Men who have a hernia that does not cause pain or discomfort may nor need I V I surgery, a new study has found.

Hernias occur when a portion of an organ (the intestine, for example) protrudes through an abnormal opening in the muscle wall, often as the result of a muscle tear injury. Sometimes the organ can become incarcerated, or caught, in this opening, and strangulated if its blood supply is cut off.

The Study

Researchers compared the pain, physical function and other outcomes in 720 men who had asymptomatic or minimally symptomatic inguinal hernias, which are the most common type and occur near the groin.

Some of the participants were randomly selected to have their hernia repaired, while others did not have surgery.

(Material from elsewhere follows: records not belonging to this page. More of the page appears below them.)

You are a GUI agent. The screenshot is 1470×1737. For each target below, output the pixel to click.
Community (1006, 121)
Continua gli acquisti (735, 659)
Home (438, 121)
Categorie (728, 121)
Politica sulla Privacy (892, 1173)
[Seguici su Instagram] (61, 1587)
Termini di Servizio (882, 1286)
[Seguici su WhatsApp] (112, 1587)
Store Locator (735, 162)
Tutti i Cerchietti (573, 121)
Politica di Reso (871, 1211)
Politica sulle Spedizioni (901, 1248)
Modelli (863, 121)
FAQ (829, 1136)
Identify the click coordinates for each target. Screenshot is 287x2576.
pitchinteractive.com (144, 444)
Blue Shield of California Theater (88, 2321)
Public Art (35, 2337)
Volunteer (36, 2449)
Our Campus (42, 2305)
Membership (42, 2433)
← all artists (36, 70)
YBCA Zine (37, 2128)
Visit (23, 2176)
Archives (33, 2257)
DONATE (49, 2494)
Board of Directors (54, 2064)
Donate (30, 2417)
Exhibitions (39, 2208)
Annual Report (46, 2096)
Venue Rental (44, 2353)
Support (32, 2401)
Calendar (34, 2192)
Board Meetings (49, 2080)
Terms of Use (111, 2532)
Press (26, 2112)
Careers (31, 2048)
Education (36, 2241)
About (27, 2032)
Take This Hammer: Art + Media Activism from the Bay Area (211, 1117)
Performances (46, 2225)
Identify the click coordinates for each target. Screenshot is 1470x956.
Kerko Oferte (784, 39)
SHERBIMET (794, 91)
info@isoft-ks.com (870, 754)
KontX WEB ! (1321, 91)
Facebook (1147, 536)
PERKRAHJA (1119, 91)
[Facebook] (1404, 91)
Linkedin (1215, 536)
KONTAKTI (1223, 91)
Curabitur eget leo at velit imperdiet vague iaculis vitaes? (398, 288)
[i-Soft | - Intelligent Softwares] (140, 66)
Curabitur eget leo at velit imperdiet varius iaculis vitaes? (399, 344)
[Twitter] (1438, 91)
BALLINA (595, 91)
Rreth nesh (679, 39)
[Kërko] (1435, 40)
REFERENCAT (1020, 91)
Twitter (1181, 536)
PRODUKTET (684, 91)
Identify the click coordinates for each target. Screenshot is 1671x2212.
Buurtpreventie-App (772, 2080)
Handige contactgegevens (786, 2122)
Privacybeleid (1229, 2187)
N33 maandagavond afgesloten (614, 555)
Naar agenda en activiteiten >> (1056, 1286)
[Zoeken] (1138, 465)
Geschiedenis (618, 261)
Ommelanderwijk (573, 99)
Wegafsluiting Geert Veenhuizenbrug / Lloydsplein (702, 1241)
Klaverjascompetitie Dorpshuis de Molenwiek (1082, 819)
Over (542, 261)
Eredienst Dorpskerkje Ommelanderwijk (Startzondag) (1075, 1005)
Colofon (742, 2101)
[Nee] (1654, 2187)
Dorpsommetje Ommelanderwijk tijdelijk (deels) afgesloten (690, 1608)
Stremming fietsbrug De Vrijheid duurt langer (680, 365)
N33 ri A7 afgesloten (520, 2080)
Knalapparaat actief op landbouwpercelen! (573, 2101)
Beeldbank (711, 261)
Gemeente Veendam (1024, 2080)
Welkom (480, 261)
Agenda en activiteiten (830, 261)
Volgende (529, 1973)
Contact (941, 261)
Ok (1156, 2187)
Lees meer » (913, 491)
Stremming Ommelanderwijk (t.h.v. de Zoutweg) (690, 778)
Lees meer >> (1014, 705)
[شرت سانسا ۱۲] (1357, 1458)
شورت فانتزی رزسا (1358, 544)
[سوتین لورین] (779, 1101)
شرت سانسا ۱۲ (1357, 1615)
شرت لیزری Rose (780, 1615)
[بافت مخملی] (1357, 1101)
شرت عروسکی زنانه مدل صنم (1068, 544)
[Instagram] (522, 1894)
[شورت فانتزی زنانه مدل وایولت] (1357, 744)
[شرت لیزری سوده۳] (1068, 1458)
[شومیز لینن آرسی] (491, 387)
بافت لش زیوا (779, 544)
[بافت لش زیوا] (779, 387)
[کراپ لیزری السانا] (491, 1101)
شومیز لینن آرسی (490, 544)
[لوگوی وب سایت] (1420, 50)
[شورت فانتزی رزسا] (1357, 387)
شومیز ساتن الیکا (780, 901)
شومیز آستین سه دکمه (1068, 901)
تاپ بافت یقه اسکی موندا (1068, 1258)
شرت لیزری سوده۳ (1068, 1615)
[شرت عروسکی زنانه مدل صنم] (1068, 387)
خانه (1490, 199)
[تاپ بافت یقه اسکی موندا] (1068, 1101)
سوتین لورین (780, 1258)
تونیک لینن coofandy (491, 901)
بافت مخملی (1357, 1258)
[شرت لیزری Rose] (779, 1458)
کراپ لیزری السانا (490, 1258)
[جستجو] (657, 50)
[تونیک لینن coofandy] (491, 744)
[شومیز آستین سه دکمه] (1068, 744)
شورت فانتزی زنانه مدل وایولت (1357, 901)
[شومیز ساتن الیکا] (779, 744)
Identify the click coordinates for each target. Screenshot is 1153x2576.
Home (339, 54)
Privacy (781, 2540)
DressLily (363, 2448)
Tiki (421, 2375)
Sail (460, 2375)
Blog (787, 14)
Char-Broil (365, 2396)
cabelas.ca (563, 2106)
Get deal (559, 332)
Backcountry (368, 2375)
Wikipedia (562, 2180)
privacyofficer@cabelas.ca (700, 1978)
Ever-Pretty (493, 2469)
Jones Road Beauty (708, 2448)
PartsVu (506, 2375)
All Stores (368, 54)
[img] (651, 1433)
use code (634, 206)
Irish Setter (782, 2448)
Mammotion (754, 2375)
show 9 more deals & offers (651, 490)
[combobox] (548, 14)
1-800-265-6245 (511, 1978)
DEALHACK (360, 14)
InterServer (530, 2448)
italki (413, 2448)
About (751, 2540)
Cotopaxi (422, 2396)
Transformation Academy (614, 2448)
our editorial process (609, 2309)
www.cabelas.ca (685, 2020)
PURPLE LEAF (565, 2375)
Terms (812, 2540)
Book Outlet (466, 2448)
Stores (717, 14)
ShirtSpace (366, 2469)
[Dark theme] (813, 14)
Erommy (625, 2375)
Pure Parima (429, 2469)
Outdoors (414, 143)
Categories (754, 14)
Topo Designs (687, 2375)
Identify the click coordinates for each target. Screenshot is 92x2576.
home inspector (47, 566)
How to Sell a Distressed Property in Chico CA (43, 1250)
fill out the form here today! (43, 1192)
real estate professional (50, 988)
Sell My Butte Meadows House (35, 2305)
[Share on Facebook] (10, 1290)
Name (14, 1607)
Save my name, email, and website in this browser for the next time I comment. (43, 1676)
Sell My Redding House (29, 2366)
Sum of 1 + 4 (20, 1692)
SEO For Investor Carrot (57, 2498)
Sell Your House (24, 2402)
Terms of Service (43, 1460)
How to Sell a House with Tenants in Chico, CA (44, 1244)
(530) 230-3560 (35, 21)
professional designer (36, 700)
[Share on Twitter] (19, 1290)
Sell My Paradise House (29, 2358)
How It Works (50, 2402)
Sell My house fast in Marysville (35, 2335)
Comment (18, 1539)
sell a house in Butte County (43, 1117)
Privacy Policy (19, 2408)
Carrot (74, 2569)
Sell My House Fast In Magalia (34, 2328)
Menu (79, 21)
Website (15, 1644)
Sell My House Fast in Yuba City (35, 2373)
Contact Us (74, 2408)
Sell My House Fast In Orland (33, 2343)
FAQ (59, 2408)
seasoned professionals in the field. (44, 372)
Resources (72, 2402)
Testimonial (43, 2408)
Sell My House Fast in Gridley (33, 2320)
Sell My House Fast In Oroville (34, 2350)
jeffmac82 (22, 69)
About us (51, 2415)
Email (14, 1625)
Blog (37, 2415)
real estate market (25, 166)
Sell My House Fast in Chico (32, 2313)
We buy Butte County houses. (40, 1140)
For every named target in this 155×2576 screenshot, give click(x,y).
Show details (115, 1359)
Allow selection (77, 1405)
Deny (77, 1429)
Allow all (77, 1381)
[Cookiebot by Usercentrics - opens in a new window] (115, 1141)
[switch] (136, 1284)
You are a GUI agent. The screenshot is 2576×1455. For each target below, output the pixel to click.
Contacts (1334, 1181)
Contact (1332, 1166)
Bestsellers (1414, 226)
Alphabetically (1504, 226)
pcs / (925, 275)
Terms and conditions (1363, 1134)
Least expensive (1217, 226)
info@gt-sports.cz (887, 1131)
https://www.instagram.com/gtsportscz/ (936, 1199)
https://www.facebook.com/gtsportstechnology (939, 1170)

After two years, the research team measured pain levels for both groups of men and found a similar number of patients in each group had pain that was significant enough to interfere with daily activities.

Implications

The finding "changes the traditional teaching that's been taught for hundreds of years," says lead author Dr. Robert J. Fitzgibbons, Jr., a professor of surgery at Creighton University in Omaha. "Patients should understand that they don't have to have their hernias fixed, if they can live with it.

"In the past, doctors have told men that they have to fix hernias because of the danger of incarceration leading to gangrene," says Fitzgibbons. "Those data were based on historical times when medical care wasn't immediately available," he adds.

"For men who have little or no symptoms from a hernia, it is safe to defer having an operation until they do have symptoms," says study coauthor Dr. Olga Jonasson, a professor of surgery at the University of Illinois at Chicago.

Complications From Surgery

Jonasson notes that hernia surgery can cause complications. "The main complication is that after having a hernia repaired, many men will have chronic groin pain that will last for years," she says.

"There are men who have had hernias for 40 years, and it doesn't bother them and they don't bother it," Jonasson says.

Dr. David R. Flum, an associate professor of surgery at the University of Washington in Seattle, agrees that surgery is not always necessary. "There are tons of people who have hernias who don't even know they have them," he says.

The major risk of not having hernia surgery is strangulation, and according to Flum, this risk is very small.

"If you operate on people preventively, before they have symptoms, they don't do any better or any worse than the group of people who decide they are going to watch and wait, and if it becomes symptomatic fix it," he says.

"I have been practicing this way for years," agrees Dr. Robert Bell, an assistant professor of surgery at Yale University School of Medicine. "I tell patients, 'If it doesn't bother you, you don't need to get it fixed. If it ever does bother you, you know where to find me. If it even bothers you psychologically, we will go a head and fix it."